Schultz and Fraites also challenged themselves to improvise certain decisions in real-time. On one song, they changed the drum idea on the fly, which caused Schultz to write a new guitar lead with an instrument he wouldn’t normally use at the moment. But it turned out better than they’d planned, he says.

“The unplanned moments actually determined a lot,” Schultz says.

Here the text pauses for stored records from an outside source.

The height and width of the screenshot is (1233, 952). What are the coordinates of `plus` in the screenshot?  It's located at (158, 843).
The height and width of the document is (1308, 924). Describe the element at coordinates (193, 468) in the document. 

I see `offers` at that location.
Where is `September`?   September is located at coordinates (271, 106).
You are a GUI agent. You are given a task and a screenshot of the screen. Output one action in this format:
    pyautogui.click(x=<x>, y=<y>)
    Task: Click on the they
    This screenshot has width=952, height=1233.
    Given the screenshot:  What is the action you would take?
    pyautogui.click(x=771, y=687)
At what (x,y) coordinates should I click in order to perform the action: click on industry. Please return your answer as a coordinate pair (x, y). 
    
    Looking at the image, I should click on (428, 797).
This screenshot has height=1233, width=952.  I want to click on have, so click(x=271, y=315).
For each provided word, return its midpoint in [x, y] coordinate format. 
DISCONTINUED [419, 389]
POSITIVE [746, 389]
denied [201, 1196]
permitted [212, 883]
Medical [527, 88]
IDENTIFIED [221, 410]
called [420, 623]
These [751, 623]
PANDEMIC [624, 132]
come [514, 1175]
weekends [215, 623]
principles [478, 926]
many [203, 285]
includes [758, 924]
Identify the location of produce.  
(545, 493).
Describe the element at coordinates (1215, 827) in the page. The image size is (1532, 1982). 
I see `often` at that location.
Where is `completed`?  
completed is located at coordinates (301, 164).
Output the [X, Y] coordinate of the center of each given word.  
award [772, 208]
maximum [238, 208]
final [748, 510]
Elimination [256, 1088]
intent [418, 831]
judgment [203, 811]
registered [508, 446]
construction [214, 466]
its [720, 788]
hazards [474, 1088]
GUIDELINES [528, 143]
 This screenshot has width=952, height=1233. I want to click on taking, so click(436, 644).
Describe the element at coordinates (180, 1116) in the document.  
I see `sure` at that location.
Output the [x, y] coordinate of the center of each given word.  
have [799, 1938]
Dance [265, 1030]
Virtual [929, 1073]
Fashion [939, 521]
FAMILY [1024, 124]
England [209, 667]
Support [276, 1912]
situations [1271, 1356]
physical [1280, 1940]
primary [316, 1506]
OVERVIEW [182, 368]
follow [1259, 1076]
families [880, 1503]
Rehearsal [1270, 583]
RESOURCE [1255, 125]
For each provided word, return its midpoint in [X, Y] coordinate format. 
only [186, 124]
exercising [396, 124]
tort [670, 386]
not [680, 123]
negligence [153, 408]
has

The band is going to have to continue to embrace this sense of unknown at least a little bit longer, too. These days, Schultz says he feels optimistic but at the same time unnerved by the fact that neither he nor anyone seems to know the right path forward for live music or for living peacefully in society. Schultz observes that we all want this to end, all want some sense of closure, but there is no agreement on that going forward.

“For bands,” he says, “We rely on people coming together to play music to.”

The Lumineers are set for a world tour, which, as the Omicron variant permeates society, causes each country or even each U.S. state to require different protocols. Not easy for a band poised to play to thousands each night with a new album in tow. Yet, Schultz and company carry on with optimism. It’s baked into their music, into their way of thinking. The next song is right around the corner. The next applause or special moment with a fan. It’s a general sense of faith combined with a clear sense of knowing you can’t predict what’s ahead.

“Music brings people together, in quite a literal sense,” Schultz says. “Whether I’m a teenager, when I was one, and I felt really alone, or now in a pandemic and I’m an adult with kids and feel something like it—music can turn that around.”